Fewer infants died in South Carolina last year, but data published by the state’s Department of Health and Environmental Control shows that all improvement was observed exclusively among white babies, reports the Post and Courier. This data highlights the widening and significant racial gap between white and Black infant deaths. In 2019, Black infants born in South Carolina were nearly three times as likely as white babies to die before their first birthday. Infant mortality has long been considered an important metric in evaluating broader public health. A variety of factors contribute to these statistics, including a mother’s preexisting conditions, access to prenatal care and more.
UVA Health continues to rely on thousands of property liens to collect old bills, in contrast to VCU Health, another huge, state-owned medical system that pledged to remove all property liens, according to Kaiser Health News. Property liens are the hidden icebergs of patient medical debt, legal experts say, lying unseen, often for decades, before they surface to claim hard-won family savings or inheritance proceeds. Earlier this year, UVA Health temporarily suspended patient lawsuits and wage garnishments, increased discounts for the uninsured and broadened financial assistance after a 2019 Kaiser Health News examination found that the health system had sued patients 36,000 times over six years for more than $100 million–an amount far higher than what insurers would have paid.
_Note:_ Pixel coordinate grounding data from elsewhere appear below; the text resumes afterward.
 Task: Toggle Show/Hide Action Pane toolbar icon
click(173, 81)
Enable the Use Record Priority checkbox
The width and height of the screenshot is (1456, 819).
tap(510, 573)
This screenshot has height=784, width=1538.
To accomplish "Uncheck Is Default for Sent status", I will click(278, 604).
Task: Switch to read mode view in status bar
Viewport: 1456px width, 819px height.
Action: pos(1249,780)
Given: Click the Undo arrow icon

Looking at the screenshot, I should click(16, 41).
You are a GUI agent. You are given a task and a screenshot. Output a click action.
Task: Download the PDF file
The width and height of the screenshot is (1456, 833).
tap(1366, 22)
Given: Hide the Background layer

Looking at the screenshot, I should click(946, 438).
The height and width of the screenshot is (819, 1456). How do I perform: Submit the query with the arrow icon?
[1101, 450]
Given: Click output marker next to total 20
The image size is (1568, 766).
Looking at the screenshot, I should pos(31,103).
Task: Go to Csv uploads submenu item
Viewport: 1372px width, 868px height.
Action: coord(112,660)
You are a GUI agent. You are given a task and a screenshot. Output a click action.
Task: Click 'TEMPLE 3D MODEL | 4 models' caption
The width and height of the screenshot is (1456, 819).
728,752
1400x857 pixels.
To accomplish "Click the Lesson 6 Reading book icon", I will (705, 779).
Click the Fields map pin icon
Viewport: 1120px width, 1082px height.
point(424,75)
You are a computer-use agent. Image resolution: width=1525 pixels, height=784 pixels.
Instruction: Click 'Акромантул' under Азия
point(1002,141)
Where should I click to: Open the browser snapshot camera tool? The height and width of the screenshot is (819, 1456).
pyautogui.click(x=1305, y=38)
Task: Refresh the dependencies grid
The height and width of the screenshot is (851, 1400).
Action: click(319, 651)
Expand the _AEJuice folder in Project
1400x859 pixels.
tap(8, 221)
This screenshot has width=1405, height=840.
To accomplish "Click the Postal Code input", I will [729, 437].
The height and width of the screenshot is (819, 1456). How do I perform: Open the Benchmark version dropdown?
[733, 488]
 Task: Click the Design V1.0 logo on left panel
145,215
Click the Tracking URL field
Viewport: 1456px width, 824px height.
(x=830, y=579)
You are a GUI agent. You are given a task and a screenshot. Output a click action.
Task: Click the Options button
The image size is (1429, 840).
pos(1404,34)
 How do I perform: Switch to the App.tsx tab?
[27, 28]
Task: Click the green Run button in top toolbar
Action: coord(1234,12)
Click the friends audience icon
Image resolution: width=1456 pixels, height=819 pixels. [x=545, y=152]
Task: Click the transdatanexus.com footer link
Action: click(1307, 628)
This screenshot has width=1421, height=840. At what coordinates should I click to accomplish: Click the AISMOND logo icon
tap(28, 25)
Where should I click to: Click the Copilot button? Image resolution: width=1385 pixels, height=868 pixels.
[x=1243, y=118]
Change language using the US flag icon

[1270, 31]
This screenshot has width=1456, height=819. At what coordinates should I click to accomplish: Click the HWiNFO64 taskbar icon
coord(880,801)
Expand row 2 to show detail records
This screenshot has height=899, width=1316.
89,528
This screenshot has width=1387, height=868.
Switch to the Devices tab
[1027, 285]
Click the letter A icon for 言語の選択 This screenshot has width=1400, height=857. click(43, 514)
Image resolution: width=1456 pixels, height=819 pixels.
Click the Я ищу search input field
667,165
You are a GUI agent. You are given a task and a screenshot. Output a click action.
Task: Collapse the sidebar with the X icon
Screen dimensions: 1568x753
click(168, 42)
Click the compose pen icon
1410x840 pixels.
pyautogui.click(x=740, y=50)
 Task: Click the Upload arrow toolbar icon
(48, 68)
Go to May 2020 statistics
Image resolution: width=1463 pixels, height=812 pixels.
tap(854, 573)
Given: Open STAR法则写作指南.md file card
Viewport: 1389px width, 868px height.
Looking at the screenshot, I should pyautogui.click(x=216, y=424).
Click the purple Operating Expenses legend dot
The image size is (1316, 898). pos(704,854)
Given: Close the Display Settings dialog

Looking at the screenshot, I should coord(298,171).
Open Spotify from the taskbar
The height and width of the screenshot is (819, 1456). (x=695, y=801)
The Washington State Health Care Authority, governor’s office, state medical association and insurance companies signed a memorandum of understanding committing to improve primary care and develop a new payment model in Washington state, according to a press release. The goals of the initiative are to: increase primary care expenditures while decreasing total health spending; align payment and incentives across payers; align quality metrics across both payers and providers; promote and incentivize integrated, whole-person and team-based primary care, physical and behavioral healthcare and preventive services; improve provider capacity and access; and work with interested public and private employers to spread and scale the model throughout the state.
Wyoming’s governor has created a task force to come up with legislative policy solutions to tackle the state’s high healthcare costs, according to the Star Tribune. The group is made up of a diverse and broad set of healthcare, state and legislative officials and has established four priorities: evaluate current healthcare services in Wyoming; determining the service priorities that are needed for the state and assessing accessibility of service priorities within specific geographic areas; determining what factors are driving high healthcare costs; and formulating solutions to provide equitable, affordable access to high-risk populations. A variety of policy solutions are on the table—including an examination of what a single-payer system would look like in Wyoming.
CORHIO and Health Current, the state health information exchanges (HIEs) for Colorado and Arizona, respectively, will partner to form a new data exchange to serve providers and patients in their region, reports Healthcare IT News. Together, the two HIEs manage data for around 1,320 healthcare organizations in the two states and hope to build a more effective model for community-driven and broadly deployed healthcare interoperability. This partnership is part of a larger trend, with the federal Office of the National Coordinator for Health IT showing support for state and regional health information exchanges and recognizing them as key conveners and coordinators during the COVID-19 pandemic.